Mauvaise application
Mauvaise application
Considérer la décomposition en séquences valable pour des signaux non sinusoïdaux, des éléments fortement non linéaires (transformateurs saturés, arcs) ou des transitoires temporels avec composante continue importante ; l’erreur sémantique est de supposer que le découplage algébrique et les relations phasorielles en régime permanent s’appliquent hors de leur domaine linéaire sinusoïdal.
Conséquence
Conséquence
Permet une simplification importante des calculs de régime permanent déséquilibré et d’étude de défauts phasoriques en réduisant un problème 3× à trois problèmes monodirectionnels ; toutefois, une utilisation hors de ses hypothèses peut conduire à des courants de défaut erronés, des protections mal réglées et des diagnostics de stabilité incorrects.
Inversion
Inversion
Lorsque le système contient des non-linéarités significatives, des composantes fréquentielles autres que la fondamentale, des éléments saturés magnétiquement ou des éléments qui couplent explicitement les séquences (p. ex. certaines connexions transformateur non mises à la terre ou des couplages mutuels), les réseaux de séquence ne sont plus indépendants et la méthode doit être complétée par une analyse temporelle ou multifréquence.
Limite
Limite
Clairement dans : analyse phasor en régime permanent des systèmes triphasés et études classiques de défaut à la fréquence fondamentale.
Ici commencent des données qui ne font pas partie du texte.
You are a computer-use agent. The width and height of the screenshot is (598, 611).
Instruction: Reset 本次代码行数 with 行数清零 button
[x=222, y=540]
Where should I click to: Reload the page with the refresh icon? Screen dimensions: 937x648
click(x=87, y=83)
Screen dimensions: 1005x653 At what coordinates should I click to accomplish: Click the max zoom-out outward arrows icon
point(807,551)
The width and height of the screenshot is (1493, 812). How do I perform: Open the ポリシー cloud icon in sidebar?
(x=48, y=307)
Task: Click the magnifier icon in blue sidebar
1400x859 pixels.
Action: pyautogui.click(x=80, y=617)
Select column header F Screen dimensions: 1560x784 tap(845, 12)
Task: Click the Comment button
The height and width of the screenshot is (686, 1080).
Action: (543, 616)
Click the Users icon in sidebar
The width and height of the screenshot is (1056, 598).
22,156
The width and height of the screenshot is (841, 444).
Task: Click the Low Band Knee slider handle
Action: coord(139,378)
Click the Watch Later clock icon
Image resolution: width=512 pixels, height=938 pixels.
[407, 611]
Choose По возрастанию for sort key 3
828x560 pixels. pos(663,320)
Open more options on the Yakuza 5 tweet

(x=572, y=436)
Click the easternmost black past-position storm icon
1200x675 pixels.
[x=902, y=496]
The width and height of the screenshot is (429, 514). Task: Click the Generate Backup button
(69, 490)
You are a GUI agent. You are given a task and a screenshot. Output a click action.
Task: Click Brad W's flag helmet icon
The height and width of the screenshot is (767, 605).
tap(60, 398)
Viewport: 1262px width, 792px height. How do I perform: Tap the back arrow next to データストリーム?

Cas frontière : réseaux avec déséquilibre modéré et conditions temporelles lentes où l’approximation quasi-stationnaire peut être limite. Clairement hors : transitoires temporels dominés par composante continue, harmoniques, arcs plasma ou comportements fortement non linéaires.
Tension sémantique
Tension sémantique
Simplicité et tractabilité analytique (réseaux découplés par séquence) versus fidélité aux phénomènes physiques qui rompent la linéarité ou la symétrie de rotation ; l’usage de la méthode implique un compromis entre simplicité de modélisation et précision.
Synthèse
Synthèse
La méthode des composantes symétriques est essentiellement un changement de base d’algèbre linéaire qui met en évidence la symétrie de rotation des systèmes équilibrés ; elle est très efficace quand ses hypothèses linéaires et sinusoïdales sont respectées, mais doit être considérée comme une commodité de modélisation plutôt qu’une partition physique lorsque des non‑linéarités ou effets multifréquences interviennent.